During the first phase of the redevelopment, OPB Realty would focus mostly on the area around the Mumford Terminal. That part of the property currently houses a Tim Hortons and stores like Moores.
Those would be replaced with four residential towers 31 storeys high, containing a total of 1,064 homes.
Phase 1 would also add two residential towers to the area behind Sobeys with a total of 774 homes.
‘A really fantastic place to add density’
Coun. Shawn Cleary, who represents residents of the area, said the development is “an exciting opportunity.”
“Because unlike any of the other future growth nodes that we’ve been looking at so far, this one has the potential for the most complete community that could be built in Halifax,” Cleary said in an interview Thursday.
“From a climate point of view and a transportation point of view, there isn’t a better place to add people. If you were to add the same number of people out in Tantallon or Hammonds Plains or Fall River, all those people are going to drive into work. And we already know from Stats Can over half of the population of the peninsula walk, cycles, or take transit to work, from census data.”
Cleary noted there’s a transit terminal, employment, day care, and obviously shopping nearby.
“It’s like a little mini city,” Cleary said.
“This is a really fantastic place to add density and a really fantastic opportunity for us to grow the city in probably one of the more sustainable developments that we’ve ever seen.”
But many of the people who came to the meeting Wednesday night didn’t see it that way.
NIMBYs not having it
“Literally a NIMBY with a megaphone, an actual megaphone, got up on the stage and started jacking people up and saying, ‘Who here opposes this?'” Cleary said.
“A couple of our planners came over and said, ‘We just can’t, we can’t continue.’ I asked her if I could borrow her megaphone. She kindly agreed. And I told people how disappointed I was in them and that we had to shut it down, unfortunately. We’ll reschedule a new one, probably with a modified format.”

▶ **Directive**
Could you pick up the article on the Mumford Terminal redevelopment after its last sentence and carry it on? The lines are separate material with no connection to the article on the Mumford Terminal redevelopment.

▶ **Provided data**
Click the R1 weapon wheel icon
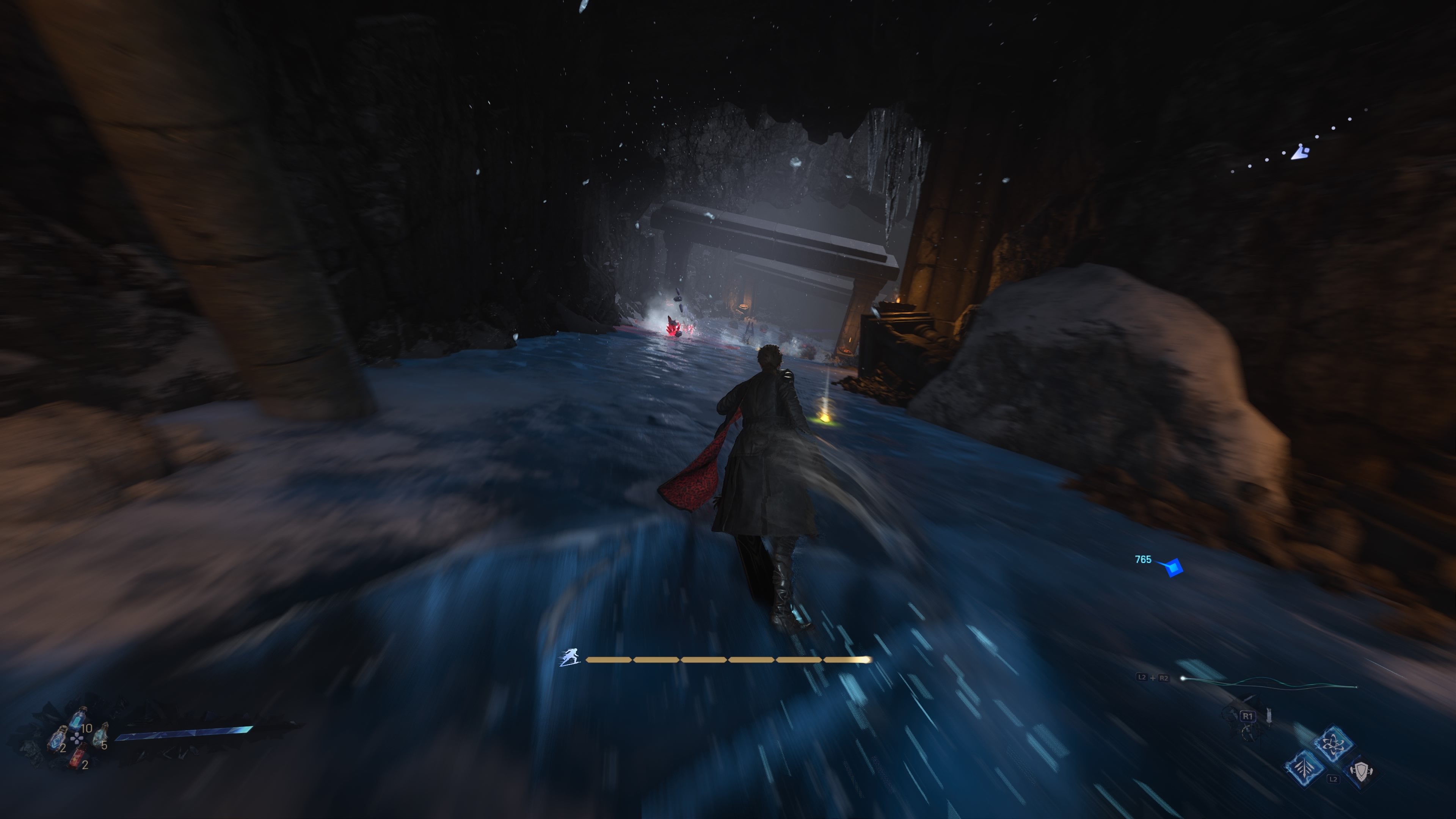click(x=1248, y=716)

▶ **In response**
In the meantime, there’s a survey online. Cleary said the shutdown was a first for him, and for HRM’s planning staff. He estimated there were about 80 people there.
“There was clearly some misunderstanding about where we are in the process and what we’re expecting people to give input on,” he said. “As I tried to explain to people last night, if you’re simply here to oppose, that’s great, we recognize you, but that’s not going to happen. We’re going ahead with the growth node. It’s just a matter of what’s in it, and that’s the input we’re looking for.”
Kevin Wilson lives nearby and went to the meeting.
“We’re in the middle of a pretty acute housing crisis, so I think redeveloping what is essentially a mostly empty parking lot into a pretty large amount of housing, depending on how the final design shakes out, is really important,” Wilson said.
Long timelines on development
Wilson went to the meeting to learn more about the project, particularly around active transportation, and to try “to steer it in a good direction.” He learned the timelines see Phase 1 happening in 10 to 20 years, and Phase 2 happening in 40 to 50 years.
“I don’t know what I was expecting, but I had the expectation that I would live to see the actual development,” Wilson said.
Most people at the meeting won’t live to see the full development, Wilson said. In his mid-30s, Wilson, said he was the youngest person there. He said people were skeptical, to say the least.
“It just seemed like there was an undercurrent of, ‘Don’t do anything,'” Wilson said.
“I went into it hoping it would be a conversation about how to make it better, or what would the best version of developing this empty parking lot look like, and instead it was just like, ‘Don’t touch my parking lot.'”
Wilson said the person with the megaphone asked people in the room to raise their hands if they were opposed. He estimated about 60% of the crowd did so. It was “kind of a clown show,” Wilson said, and he left early.
The meeting raises questions for Wilson about the value of this sort of public consultation.
“You do ostensibly want to give the community, especially the people living immediately adjacent to these kinds of projects, a say,” Wilson said.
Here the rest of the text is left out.